All of a sudden I am so grateful that game-wise, my grandmother was only interested in drinking a little too much Scotch and kicking our asses at cribbage.

Spacebeer said...

Wrapping hot dogs in tortillas and breakfast tacos are two things about Texas that have seriously changed my life.

Mmmmmm, breakfast tacos....

And my other grandma likes to drink a little too much beer and play cards all night, so I do have a little game balance in my family.

Jilly said...

What I love the most about the rules of the ungame is where it says you should leave some time at the end of open sharing. I guess thats just in case anyone needs to cry or share something that has touched them after they have listened respectfully to everyone else's answers.
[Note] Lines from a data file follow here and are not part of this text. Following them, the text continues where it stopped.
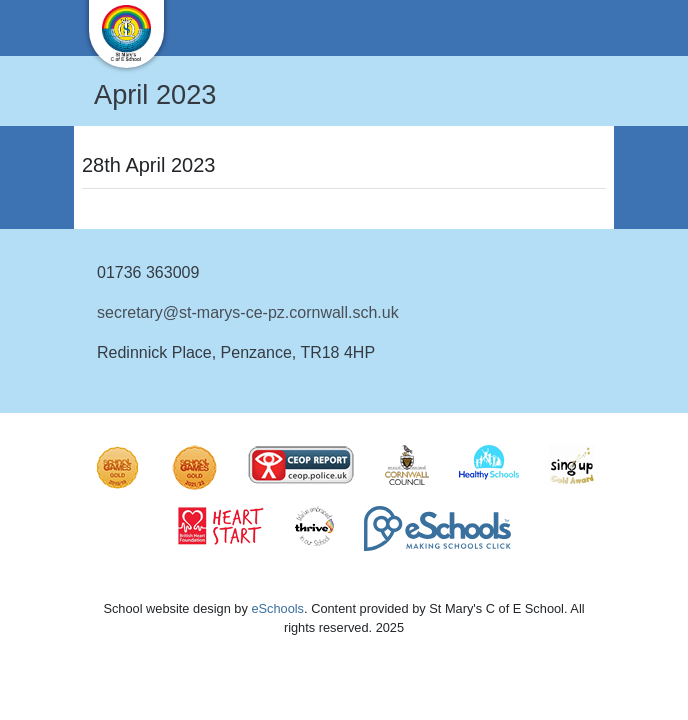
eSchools (277, 608)
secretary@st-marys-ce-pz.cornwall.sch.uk (248, 312)
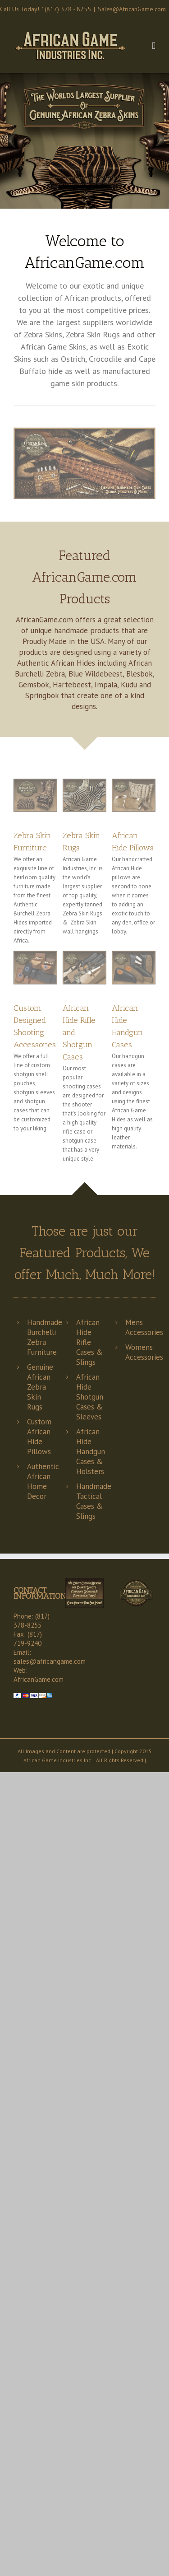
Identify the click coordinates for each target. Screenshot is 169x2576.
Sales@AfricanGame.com (132, 9)
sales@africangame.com (50, 1661)
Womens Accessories (144, 1352)
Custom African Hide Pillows (39, 1436)
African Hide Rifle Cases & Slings (89, 1342)
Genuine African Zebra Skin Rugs (40, 1387)
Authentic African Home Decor (43, 1481)
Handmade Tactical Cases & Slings (93, 1501)
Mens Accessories (144, 1327)
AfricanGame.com (39, 1679)
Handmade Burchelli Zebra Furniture (44, 1337)
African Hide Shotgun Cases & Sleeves (89, 1397)
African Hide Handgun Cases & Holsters (90, 1451)
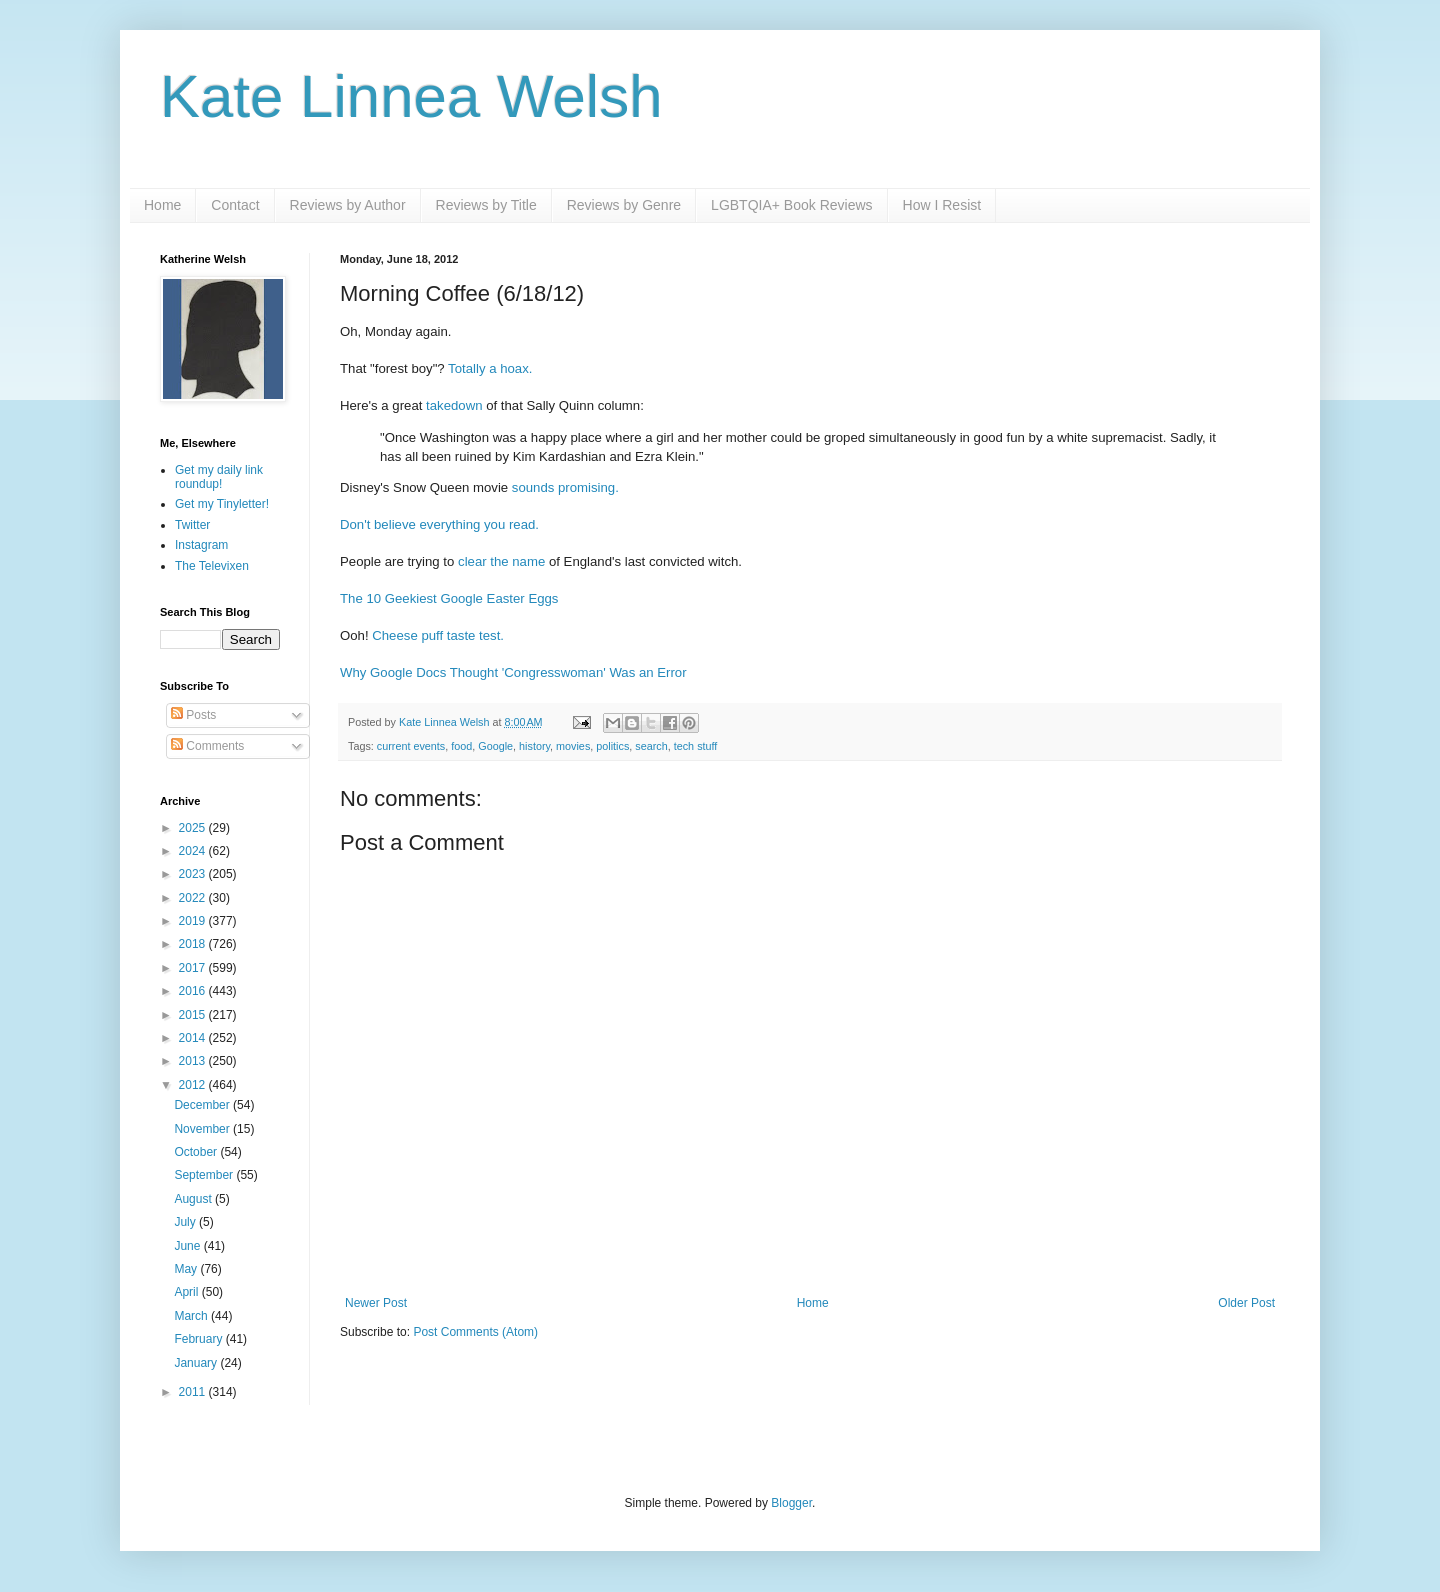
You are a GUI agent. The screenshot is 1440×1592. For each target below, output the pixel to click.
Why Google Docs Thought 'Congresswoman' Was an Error (513, 672)
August (194, 1199)
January (197, 1363)
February (199, 1339)
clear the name (501, 561)
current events (411, 746)
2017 (194, 968)
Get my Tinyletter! (222, 504)
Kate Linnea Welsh (411, 96)
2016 (194, 991)
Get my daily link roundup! (219, 477)
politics (612, 746)
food (461, 746)
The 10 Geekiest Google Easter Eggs (449, 598)
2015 (194, 1015)
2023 (194, 874)
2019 (194, 921)
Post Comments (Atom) (475, 1332)
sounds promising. (565, 487)
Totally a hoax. (490, 368)
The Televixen (212, 566)
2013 (194, 1061)
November (203, 1129)
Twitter (192, 525)
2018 (194, 944)
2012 (194, 1085)
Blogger (791, 1503)
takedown (454, 405)
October (197, 1152)
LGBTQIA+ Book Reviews (791, 205)
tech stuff (696, 746)
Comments (207, 746)
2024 (194, 851)
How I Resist (942, 205)
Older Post (1246, 1303)
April (187, 1292)
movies (573, 746)
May (187, 1269)
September (205, 1175)
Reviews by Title (486, 205)
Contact (235, 205)
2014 (194, 1038)
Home (162, 205)
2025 (194, 828)
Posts (193, 715)
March (192, 1316)
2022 (194, 898)
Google (495, 746)
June (188, 1246)
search (651, 746)
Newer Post (376, 1303)
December (203, 1105)
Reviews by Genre (624, 205)
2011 (194, 1392)
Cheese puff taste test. (438, 635)
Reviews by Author (348, 205)
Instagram (201, 545)
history (534, 746)
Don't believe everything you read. (439, 524)
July (186, 1222)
look at that, the ungame brought me out of lurkdom. making connections already. Love you blog. Came on it randomly about a year and a half ago and read regularly.

chewtastic said...

friday i played therapy. the game pieces are little couches and the questions involve inkblots and things like, "so, ____, on a scale of one to ten, how cool do you think you are?" and you only win if your number matches the therapist/asker's guess. or collective guess, if it's group therapy and all the other players have to decide on an answer. there's psychology trivia too. i hate it.

i can have jon bring it over on a game night.

mybloodyself said...

I'd play Ungame. Once, at least. And I haven't played Monopoly in ages, but would like to again.

Anonymous said...

i see why the ungame is on sale. however, i do want to play therapy. i would so kick everyone's ass at it. because i *know* people!

-jennifer

St. Murse said...

Occasionally we'd play Ungame with the adolescents at the psych hospital where I worked. Lord what a minefield.